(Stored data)
■ ■ ■ ■ ■ ■ ■
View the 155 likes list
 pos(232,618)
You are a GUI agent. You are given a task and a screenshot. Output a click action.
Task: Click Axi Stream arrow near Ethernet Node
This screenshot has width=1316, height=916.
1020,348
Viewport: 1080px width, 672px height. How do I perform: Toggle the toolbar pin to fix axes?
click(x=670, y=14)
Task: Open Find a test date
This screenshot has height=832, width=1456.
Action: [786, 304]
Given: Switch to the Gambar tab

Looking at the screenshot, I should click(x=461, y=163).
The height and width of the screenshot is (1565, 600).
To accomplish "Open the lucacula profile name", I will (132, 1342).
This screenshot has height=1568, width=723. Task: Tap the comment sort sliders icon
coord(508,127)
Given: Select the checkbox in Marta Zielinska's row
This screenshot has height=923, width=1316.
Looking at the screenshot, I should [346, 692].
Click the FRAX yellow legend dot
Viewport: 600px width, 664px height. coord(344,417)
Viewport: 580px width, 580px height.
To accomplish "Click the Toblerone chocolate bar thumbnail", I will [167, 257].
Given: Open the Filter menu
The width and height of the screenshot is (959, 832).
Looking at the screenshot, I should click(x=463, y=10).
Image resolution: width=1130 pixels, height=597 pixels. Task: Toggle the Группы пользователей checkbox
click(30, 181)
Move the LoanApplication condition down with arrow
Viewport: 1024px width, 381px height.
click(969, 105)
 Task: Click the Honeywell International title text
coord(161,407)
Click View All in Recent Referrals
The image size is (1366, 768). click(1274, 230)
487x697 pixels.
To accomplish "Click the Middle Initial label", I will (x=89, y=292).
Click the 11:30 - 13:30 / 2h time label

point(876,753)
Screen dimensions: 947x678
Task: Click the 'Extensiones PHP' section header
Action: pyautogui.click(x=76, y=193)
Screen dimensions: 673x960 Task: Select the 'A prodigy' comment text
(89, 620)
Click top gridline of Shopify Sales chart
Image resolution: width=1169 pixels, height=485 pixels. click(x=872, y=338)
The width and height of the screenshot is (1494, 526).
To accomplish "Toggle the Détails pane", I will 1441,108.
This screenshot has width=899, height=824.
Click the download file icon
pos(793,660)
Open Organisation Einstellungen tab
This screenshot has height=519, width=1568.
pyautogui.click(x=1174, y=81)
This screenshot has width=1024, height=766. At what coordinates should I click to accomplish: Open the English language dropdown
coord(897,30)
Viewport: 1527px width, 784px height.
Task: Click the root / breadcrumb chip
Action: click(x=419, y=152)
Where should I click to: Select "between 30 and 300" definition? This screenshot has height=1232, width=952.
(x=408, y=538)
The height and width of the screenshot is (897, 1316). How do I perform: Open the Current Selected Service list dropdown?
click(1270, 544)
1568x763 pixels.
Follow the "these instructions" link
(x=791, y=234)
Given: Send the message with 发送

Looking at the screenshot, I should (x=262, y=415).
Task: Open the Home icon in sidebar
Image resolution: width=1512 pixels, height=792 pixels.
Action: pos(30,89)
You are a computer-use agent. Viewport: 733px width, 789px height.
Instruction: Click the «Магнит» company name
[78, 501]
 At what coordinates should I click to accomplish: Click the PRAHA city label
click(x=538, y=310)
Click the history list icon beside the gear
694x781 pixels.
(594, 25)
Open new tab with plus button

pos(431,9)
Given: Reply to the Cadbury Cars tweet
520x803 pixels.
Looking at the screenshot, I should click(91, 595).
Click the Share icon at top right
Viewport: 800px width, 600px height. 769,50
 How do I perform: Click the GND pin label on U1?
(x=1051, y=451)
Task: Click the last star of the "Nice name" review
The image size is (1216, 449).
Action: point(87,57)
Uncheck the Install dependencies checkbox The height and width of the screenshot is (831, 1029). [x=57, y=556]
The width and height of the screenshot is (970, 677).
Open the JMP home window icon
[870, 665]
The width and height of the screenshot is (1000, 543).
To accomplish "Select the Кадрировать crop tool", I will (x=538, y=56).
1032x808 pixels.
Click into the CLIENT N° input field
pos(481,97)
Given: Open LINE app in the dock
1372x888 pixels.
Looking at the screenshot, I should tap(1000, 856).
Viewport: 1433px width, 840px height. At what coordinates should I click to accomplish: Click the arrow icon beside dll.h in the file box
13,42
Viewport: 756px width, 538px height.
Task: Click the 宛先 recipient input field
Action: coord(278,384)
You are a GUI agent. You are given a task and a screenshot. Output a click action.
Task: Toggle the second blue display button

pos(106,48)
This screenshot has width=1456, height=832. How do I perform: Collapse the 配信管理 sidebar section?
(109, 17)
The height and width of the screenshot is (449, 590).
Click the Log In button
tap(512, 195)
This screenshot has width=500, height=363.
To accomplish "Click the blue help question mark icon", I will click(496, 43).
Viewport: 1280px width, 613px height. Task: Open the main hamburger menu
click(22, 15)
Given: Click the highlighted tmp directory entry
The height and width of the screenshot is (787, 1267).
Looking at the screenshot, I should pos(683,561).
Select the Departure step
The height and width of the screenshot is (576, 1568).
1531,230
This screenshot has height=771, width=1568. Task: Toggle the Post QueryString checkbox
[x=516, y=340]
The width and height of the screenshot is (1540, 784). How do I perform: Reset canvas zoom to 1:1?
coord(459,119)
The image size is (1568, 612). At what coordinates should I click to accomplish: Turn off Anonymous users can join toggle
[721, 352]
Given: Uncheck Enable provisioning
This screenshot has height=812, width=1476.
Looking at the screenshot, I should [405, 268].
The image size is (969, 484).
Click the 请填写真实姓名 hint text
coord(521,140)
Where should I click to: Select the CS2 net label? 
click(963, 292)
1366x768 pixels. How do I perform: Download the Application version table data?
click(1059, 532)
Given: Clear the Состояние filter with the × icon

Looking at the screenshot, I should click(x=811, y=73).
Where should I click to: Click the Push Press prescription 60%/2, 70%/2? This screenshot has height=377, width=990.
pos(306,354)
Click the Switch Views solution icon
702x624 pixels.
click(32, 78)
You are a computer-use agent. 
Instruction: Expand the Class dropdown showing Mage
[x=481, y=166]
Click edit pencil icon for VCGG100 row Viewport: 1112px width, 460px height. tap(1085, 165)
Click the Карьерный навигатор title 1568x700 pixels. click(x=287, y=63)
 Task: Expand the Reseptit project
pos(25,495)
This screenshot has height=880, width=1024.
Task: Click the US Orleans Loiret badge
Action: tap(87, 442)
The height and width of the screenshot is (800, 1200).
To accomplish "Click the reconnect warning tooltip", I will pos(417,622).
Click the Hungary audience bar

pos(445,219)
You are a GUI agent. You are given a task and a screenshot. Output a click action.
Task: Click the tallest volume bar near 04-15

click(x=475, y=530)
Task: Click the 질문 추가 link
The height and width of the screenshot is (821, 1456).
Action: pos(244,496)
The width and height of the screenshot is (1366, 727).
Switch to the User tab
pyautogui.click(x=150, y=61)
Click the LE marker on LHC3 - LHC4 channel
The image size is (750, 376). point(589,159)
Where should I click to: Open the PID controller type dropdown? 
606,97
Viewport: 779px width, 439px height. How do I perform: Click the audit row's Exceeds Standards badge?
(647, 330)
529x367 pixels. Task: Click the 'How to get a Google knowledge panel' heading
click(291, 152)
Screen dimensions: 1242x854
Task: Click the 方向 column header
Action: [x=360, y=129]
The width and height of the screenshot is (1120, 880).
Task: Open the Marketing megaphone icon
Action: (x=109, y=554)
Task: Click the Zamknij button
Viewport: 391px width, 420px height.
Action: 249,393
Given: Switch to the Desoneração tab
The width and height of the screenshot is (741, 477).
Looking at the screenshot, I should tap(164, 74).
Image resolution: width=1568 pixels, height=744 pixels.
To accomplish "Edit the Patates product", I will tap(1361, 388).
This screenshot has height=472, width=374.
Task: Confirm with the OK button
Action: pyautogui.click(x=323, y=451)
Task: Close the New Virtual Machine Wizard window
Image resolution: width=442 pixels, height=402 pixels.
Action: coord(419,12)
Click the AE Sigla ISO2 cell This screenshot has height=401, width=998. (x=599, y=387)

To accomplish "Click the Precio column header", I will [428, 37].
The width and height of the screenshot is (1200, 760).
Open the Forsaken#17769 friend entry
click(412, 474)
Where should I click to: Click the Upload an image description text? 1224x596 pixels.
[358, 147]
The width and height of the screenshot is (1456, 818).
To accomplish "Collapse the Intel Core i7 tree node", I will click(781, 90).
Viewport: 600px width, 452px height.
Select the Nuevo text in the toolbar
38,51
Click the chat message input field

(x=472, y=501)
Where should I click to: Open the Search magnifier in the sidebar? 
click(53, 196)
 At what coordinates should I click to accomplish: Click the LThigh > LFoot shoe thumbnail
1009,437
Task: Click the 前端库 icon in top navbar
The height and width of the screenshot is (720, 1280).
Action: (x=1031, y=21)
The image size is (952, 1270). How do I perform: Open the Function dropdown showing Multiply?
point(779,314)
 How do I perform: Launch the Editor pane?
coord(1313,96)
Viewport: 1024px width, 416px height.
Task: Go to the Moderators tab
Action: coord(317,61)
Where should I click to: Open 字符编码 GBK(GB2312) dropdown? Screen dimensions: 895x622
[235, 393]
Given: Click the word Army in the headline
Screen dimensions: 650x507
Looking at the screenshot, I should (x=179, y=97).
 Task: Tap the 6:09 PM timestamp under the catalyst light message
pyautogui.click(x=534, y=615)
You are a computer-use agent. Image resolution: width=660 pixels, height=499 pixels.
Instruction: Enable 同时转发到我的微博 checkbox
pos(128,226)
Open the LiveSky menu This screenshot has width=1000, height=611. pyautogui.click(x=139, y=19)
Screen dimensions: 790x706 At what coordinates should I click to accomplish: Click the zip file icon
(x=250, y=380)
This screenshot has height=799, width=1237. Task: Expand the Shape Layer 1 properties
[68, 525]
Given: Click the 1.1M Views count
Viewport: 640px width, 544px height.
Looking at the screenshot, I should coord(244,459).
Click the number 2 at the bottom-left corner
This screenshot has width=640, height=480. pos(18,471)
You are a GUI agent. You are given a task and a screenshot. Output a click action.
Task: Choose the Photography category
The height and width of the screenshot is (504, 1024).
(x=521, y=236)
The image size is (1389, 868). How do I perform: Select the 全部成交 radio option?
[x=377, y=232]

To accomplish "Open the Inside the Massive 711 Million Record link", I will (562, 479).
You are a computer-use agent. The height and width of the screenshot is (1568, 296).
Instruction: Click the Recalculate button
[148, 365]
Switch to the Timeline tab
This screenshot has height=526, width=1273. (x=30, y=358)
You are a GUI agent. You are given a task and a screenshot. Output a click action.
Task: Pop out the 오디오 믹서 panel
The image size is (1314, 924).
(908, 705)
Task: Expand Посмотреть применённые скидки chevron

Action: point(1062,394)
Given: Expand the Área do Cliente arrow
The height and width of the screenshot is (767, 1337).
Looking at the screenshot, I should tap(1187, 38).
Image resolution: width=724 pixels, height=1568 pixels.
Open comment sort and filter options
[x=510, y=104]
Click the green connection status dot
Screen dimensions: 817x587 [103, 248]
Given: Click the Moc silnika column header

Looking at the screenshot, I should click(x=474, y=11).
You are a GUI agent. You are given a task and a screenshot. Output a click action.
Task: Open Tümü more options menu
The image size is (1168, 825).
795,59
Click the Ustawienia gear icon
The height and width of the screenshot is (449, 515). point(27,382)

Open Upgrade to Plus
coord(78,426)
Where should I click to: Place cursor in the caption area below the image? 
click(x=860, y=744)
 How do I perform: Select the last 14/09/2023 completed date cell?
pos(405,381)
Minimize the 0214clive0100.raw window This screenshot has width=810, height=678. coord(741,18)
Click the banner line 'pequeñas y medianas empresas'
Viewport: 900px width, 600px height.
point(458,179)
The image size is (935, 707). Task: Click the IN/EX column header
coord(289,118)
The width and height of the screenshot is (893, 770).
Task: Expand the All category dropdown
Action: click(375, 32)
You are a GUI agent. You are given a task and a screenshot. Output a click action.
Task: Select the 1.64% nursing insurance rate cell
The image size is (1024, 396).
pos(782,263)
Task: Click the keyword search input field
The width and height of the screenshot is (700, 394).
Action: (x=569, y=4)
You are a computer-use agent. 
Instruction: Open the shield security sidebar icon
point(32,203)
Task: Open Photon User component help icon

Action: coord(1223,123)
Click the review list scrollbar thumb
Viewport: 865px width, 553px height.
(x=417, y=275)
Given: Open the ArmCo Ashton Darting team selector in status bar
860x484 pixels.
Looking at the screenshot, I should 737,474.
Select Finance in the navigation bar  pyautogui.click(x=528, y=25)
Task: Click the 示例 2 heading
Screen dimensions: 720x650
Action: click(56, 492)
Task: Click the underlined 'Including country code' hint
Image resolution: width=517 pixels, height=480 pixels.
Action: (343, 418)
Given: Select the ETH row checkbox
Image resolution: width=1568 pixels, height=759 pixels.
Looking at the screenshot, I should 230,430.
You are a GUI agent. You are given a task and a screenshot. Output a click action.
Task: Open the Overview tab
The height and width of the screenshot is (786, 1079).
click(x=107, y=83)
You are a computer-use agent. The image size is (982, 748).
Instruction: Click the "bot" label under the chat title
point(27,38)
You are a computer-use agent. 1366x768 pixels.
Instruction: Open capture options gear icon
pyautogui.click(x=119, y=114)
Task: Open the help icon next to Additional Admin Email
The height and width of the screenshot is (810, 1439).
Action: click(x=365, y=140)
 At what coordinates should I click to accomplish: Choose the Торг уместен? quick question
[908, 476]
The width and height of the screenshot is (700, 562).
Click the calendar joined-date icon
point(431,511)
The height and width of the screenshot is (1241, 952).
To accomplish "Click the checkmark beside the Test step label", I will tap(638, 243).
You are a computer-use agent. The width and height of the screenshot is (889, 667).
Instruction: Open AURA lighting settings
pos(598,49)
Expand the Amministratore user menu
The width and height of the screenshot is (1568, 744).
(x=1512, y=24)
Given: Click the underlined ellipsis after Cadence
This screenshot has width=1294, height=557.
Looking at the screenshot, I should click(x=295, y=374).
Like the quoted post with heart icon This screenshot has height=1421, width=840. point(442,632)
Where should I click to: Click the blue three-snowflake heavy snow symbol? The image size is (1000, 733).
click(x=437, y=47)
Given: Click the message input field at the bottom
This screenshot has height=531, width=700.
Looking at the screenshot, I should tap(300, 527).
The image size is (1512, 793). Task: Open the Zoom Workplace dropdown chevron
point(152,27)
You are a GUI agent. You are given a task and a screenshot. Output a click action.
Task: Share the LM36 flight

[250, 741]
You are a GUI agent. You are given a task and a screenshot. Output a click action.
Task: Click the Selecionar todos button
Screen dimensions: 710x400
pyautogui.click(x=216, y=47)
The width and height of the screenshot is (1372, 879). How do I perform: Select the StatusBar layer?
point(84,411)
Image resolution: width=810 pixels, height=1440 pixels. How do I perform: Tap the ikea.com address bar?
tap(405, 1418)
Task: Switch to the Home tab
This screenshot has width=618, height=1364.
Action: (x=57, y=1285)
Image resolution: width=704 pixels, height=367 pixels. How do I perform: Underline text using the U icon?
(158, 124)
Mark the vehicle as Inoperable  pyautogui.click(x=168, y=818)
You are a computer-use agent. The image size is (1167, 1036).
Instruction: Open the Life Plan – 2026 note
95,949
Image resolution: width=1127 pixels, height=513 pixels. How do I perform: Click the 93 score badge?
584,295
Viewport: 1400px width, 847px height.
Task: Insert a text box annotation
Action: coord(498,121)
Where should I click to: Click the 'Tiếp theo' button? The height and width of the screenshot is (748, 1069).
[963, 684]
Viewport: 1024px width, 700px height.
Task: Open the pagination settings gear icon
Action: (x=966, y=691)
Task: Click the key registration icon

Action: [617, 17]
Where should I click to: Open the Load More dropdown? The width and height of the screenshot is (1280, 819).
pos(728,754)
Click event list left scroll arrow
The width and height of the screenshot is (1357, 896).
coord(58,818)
■ ■ ■ ■ ■ ■ ■
EXERCISE PROMPT
Your answer must be the lines above from the one containing "Click the green connection status dot" to the one containing "You are a computer-use agent. The image size is (982, 748).", both included, restated word for word.

WRITTEN RESPONSE
Click the green connection status dot
Screen dimensions: 817x587 [103, 248]
Given: Click the Moc silnika column header

Looking at the screenshot, I should click(x=474, y=11).
You are a GUI agent. You are given a task and a screenshot. Output a click action.
Task: Open Tümü more options menu
The image size is (1168, 825).
795,59
Click the Ustawienia gear icon
The height and width of the screenshot is (449, 515). point(27,382)

Open Upgrade to Plus
coord(78,426)
Where should I click to: Place cursor in the caption area below the image? 
click(x=860, y=744)
 How do I perform: Select the last 14/09/2023 completed date cell?
pos(405,381)
Minimize the 0214clive0100.raw window This screenshot has width=810, height=678. coord(741,18)
Click the banner line 'pequeñas y medianas empresas'
Viewport: 900px width, 600px height.
point(458,179)
The image size is (935, 707). Task: Click the IN/EX column header
coord(289,118)
The width and height of the screenshot is (893, 770).
Task: Expand the All category dropdown
Action: click(375, 32)
You are a GUI agent. You are given a task and a screenshot. Output a click action.
Task: Select the 1.64% nursing insurance rate cell
The image size is (1024, 396).
pos(782,263)
Task: Click the keyword search input field
The width and height of the screenshot is (700, 394).
Action: (x=569, y=4)
You are a computer-use agent. 
Instruction: Open the shield security sidebar icon
point(32,203)
Task: Open Photon User component help icon

Action: coord(1223,123)
Click the review list scrollbar thumb
Viewport: 865px width, 553px height.
(x=417, y=275)
Given: Open the ArmCo Ashton Darting team selector in status bar
860x484 pixels.
Looking at the screenshot, I should 737,474.
Select Finance in the navigation bar  pyautogui.click(x=528, y=25)
Task: Click the 示例 2 heading
Screen dimensions: 720x650
Action: click(56, 492)
Task: Click the underlined 'Including country code' hint
Image resolution: width=517 pixels, height=480 pixels.
Action: (343, 418)
Given: Select the ETH row checkbox
Image resolution: width=1568 pixels, height=759 pixels.
Looking at the screenshot, I should 230,430.
You are a GUI agent. You are given a task and a screenshot. Output a click action.
Task: Open the Overview tab
The height and width of the screenshot is (786, 1079).
click(x=107, y=83)
You are a computer-use agent. The image size is (982, 748).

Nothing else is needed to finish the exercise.